Based on management’s assessment, it is more likely than not that the entire deferred tax assets will not be realized by future taxable income or tax planning strategies. Accordingly, a valuation allowance of $90.2 million was recorded as of December 31, 2024. If our assumptions change and we determine that we will be able to realize these NOLs, the tax benefits relating to any reversal of the valuation allowance on deferred tax assets would be recognized as a reduction of income tax expense and an increase in the deferred tax asset.

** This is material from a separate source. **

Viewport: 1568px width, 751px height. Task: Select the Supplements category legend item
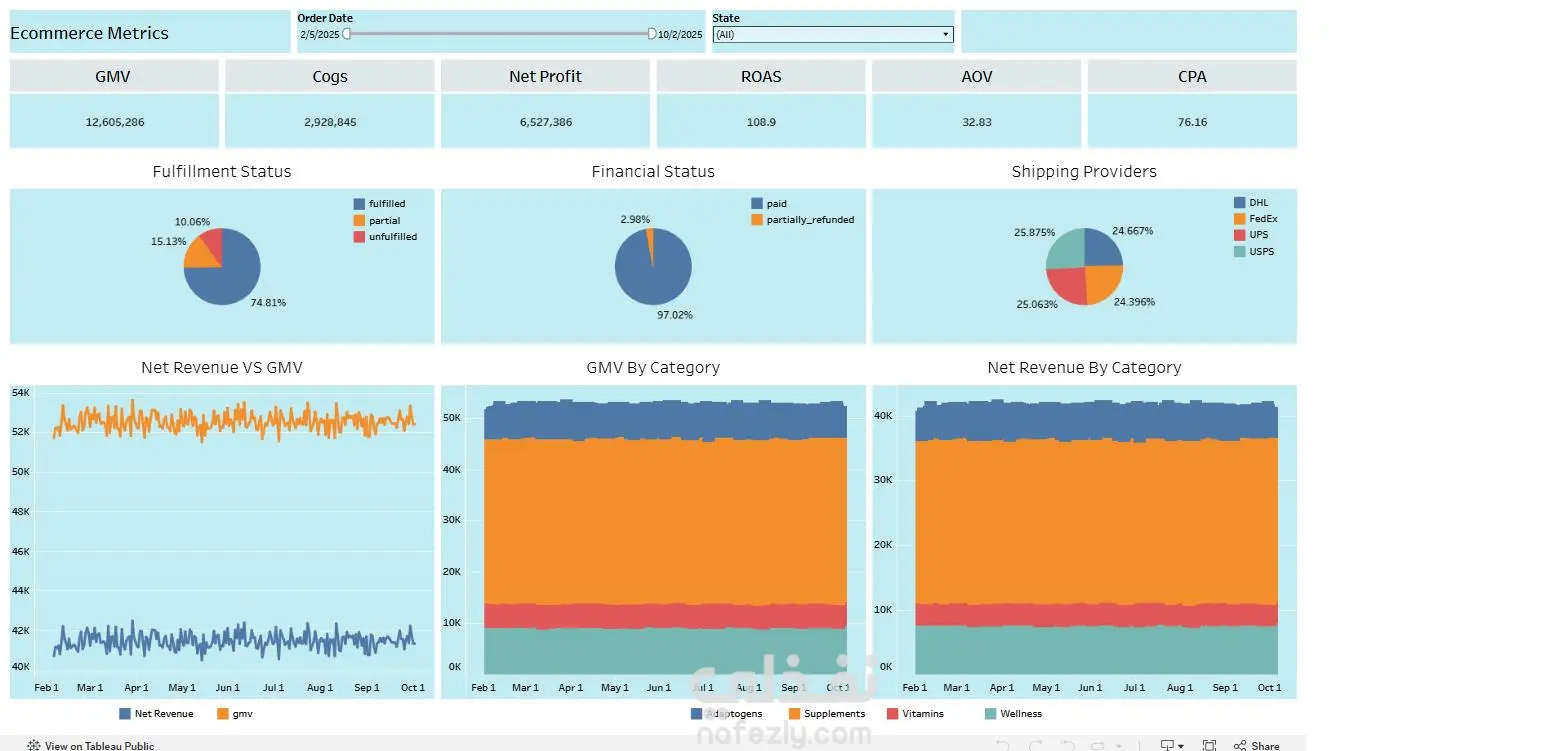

We believe that certain of the transactions that occurred in connection with our emergence from bankruptcy in September 2012, including the rights offering and the redemption of the Syms shares owned by the former majority shareholder of Syms in accordance with the Plan, resulted in an “ownership change,” as that term is used in Section 382 of the Code. However, while the analysis is complex and subject to subjective determinations and uncertainties, we believe that we should qualify for treatment under Section 382(l)(5) of the Code. As a result, we believe that our NOLs are not subject to an annual limitation under Section 382. However, if we were to undergo a subsequent ownership change in the future, our ability to utilize our NOLs could be subject to limitation under Section 382. In addition, the TCJA limited the deductibility of NOLs arising in tax years beginning after December 31, 2017 to 80 percent of taxable income (computed without regard to the net operating loss deduction) for the taxable year.
Even if all of our regular U.S. federal income tax liability for a given year is reduced to zero by virtue of utilizing our NOLs, we may still be subject to state, local or other non-federal income taxes.
Our certificate of incorporation includes a provision intended to help preserve certain tax benefits primarily associated with our NOLs. This provision generally prohibits transfers of stock that would result in a person or group of persons becoming a 4.75% stockholder, or that would result in an increase or decrease in stock ownership by a person or group of persons that is an existing 4.75% stockholder.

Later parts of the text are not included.